Sunday, 5 October 2008

Invention is the mother of excuses

Ordinarily, the purchase of a six-pack of socks wouldn’t warrant further discussion, but the pack I just bought came in a re-sealable plastic bag, which raised issues too important to ignore. I could understand the usefulness of re-sealing a bag of socks if the socks were made out of, say, crab bisque. But this was not the case. These particular socks were made of New England clam chowder; I could tell because they were white.
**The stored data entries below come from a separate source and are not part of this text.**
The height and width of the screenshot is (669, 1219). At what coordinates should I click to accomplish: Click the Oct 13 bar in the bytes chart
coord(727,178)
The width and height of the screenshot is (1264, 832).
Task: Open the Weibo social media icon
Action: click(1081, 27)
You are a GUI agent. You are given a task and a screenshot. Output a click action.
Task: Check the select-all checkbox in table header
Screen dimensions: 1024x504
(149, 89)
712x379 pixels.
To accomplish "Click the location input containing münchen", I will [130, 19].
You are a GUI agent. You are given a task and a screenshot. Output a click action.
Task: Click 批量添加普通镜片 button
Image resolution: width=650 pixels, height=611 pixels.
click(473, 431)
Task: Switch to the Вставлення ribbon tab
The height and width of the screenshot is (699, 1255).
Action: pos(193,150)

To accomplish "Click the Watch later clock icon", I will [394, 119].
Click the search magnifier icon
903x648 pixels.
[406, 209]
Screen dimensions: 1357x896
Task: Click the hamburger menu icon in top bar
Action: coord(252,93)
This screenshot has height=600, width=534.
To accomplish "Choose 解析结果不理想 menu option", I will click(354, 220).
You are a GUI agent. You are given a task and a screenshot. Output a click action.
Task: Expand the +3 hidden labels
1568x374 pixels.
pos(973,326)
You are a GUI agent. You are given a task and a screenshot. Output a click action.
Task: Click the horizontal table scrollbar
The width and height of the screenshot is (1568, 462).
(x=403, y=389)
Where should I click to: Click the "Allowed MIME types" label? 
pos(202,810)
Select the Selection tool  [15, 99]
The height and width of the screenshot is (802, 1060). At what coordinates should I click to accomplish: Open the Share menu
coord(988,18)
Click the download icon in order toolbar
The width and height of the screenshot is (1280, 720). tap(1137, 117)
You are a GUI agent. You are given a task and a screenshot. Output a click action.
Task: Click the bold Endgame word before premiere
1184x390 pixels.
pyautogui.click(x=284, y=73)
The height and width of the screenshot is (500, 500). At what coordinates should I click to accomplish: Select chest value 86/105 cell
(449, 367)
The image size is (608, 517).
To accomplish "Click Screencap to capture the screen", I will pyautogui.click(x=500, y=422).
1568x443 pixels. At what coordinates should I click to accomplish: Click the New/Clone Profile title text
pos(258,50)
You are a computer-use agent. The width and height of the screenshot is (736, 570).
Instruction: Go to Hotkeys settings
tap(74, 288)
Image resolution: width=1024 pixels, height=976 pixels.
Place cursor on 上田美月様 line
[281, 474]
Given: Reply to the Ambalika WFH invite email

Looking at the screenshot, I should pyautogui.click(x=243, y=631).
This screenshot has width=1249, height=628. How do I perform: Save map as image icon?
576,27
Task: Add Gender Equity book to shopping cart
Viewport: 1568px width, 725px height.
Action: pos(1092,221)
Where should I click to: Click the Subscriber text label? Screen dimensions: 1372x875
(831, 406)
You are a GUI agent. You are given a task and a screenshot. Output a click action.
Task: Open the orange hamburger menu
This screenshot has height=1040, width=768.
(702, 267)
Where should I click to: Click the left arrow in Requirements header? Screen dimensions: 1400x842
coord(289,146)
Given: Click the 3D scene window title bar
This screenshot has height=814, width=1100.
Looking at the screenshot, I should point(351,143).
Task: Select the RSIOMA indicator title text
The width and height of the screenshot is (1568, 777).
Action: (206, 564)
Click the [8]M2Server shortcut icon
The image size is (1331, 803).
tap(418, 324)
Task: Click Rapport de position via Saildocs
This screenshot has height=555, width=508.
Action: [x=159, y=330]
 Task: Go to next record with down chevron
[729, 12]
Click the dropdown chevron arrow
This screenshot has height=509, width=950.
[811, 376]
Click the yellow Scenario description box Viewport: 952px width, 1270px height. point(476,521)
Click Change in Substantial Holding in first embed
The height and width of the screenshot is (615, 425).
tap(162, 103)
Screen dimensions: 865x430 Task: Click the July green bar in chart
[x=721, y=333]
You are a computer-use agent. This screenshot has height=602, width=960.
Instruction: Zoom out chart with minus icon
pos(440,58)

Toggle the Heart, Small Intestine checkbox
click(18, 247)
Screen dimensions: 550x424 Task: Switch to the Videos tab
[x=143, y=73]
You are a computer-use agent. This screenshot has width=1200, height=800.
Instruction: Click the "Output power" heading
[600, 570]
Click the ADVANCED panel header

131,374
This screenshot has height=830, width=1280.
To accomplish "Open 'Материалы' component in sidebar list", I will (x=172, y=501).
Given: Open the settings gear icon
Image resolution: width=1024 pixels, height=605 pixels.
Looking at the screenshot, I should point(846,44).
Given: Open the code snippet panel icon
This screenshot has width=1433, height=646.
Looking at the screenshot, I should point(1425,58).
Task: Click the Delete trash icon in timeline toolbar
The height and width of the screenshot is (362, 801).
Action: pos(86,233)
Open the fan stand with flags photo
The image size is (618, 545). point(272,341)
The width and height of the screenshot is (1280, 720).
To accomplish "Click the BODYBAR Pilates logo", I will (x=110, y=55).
To the sock-packaging professional, a re-sealable bag must have seemed like quite the innovation, but I just can’t fathom a single situation under which a person would need to re-seal a bag of socks. Socks have never gone stale before I got a chance to wear them. I’ve never heard of anybody using a bag of socks to hide a jar of honey from a sniffing bear. Under ordinary circumstances, I’d feel just as comfortable keeping socks in an unsealed bag, or even – and perhaps this is because I wasn’t raised correctly – not in a bag at all.

Not every innovation is destined to be a winner. I learned this the hard way, after inventing the self-drilling screw while mangling a household project a few months ago. “Why don’t they just put tiny drill bits onto screws so you don’t have to pre-drill all the holes?” I thought.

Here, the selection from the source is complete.